農薬:防除学習帖
IPM防除(3)【防除学習帖】第104回2021年6月4日
防除学習帖では、「みどりの食料システム戦略」で重要な革新的技術として取り上げられたIPM技術について、その具体的な技術の内容を紹介しており、前回は生物的防除病害について紹介した。今回は、害虫防除に使用される生物的防除法を紹介する。
1.害虫防除に使用される生物農薬
害虫防除に使用される生物農薬の有効成分には、天敵や細菌、糸状菌といったものがある。
いずれも害虫防除効果を示す有効成分は、生き物あるいは生物由来のものであるので、害虫防除効果を最大限に発揮するには、その有効成分が活動しやすい環境を整えてやる必要がある。その"活動しやすい環境"については、それぞれの商品のラベルや説明書に詳しく書かれているので事前によく読んで理解した上で使用してほしい。
主な生物農薬を対象害虫別に別表に整理したので参考にしてほしい。以下、有効成分の分類ごとに使用上の注意点を整理してみた。
(1)天敵を有効成分とするもの
文字通り、害虫の天敵を活用して製品化したものである。これらは生物農薬であり農薬として国の登録を受けている。これに対し、自然発生する在来天敵を利用する場合があるが、それは農薬ではないが農薬的な効果を示すものとして特定防除資材(むかし、特定農薬と呼ばれていたもの)として農薬とは区別されている。
両者の違いは、防除の成否が自然任せになるか、自分でコントロールできるかにある。在来天敵は発生が自然にお任せで、思うように発生してくれず、害虫の方が多くなって被害が大きくなることもある。これに対して、生物農薬の天敵は、放飼時期や量を人間がコントロールすることができるので、害虫防除に適した時期に処理できて一定の防除効果を得ることができる。
もちろん天敵が一番活動しやすい環境(温度、湿度、餌となる害虫の量)を見極めてやる必要があるが、上手に使えば、化学農薬の散布回数や薬剤抵抗性害虫の発生リスクを低減できる。近年は、天敵農薬を使用した防除成功例も増えてきたので、それらを参考にしてほしい。

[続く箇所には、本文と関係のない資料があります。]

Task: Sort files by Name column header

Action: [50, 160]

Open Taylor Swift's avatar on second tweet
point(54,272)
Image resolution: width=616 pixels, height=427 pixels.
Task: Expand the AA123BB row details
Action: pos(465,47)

天敵も餌を食べないと生きていけないので、餌となる害虫がある程度いないと生活できない。この餌の数が少ない時に天敵の生活の場を提供するのが、バンカーシートと呼ばれるもので、利用できる天敵に限りがある(スワルスキーカブリダニなど)が、天敵を安定放飼し、防除効果も安定するので、利用できる場合は一度試してみるとよい。
(2)糸状菌を有効成分にするもの
これらは、害虫に感染して発病させて殺虫効果を示すものである。基本的に糸状菌の胞子を製剤化しており、それを害虫の体に付着させ感染させないと効果が出ないので、散布の場合は、害虫の体に付着するように散布する。この際に注意することは、使用法を正しく守ることである。例えば、パイレーツ粒剤は、アザミウマが土の中で蛹になることを利用して、土中から出て作物に移動する際に感染するようにあらかじめ土壌に粒剤を撒いておくと高い効果を発揮する。
このように、生物農薬の使用法は、害虫の生態に合わせて一番虫体に付着させることができる方法と時期を考慮して作られていることをよく理解してほしい。
(3)細菌を有効成分にするもの
細菌を使用した生物農薬には、BT剤がある。
BTとは、バチルス チューリンゲンシスという細菌の名前の頭文字を取ったもので、もともとはカイコの卒倒病の病原菌である。BT菌は、アルカリ性であるチョウ目害虫の消化管内で毒となる結晶タンパクをつくる。この結晶タンパクを食べたチョウ目害虫は食中毒を起こし、やがて死に至る。
BT剤には、死菌剤と生菌剤があり、死菌はBT菌を培養し死滅させて結晶タンパクを集めたもので、生菌は、菌自体が生きており、散布後も作物体上で生き続けて結晶タンパクを作り続ける。このため、効果の持続性と安定性で生菌に分があるようである。バチルス菌は納豆菌の仲間で、作物の表面で生きていける性質を持っていることを利用したものである。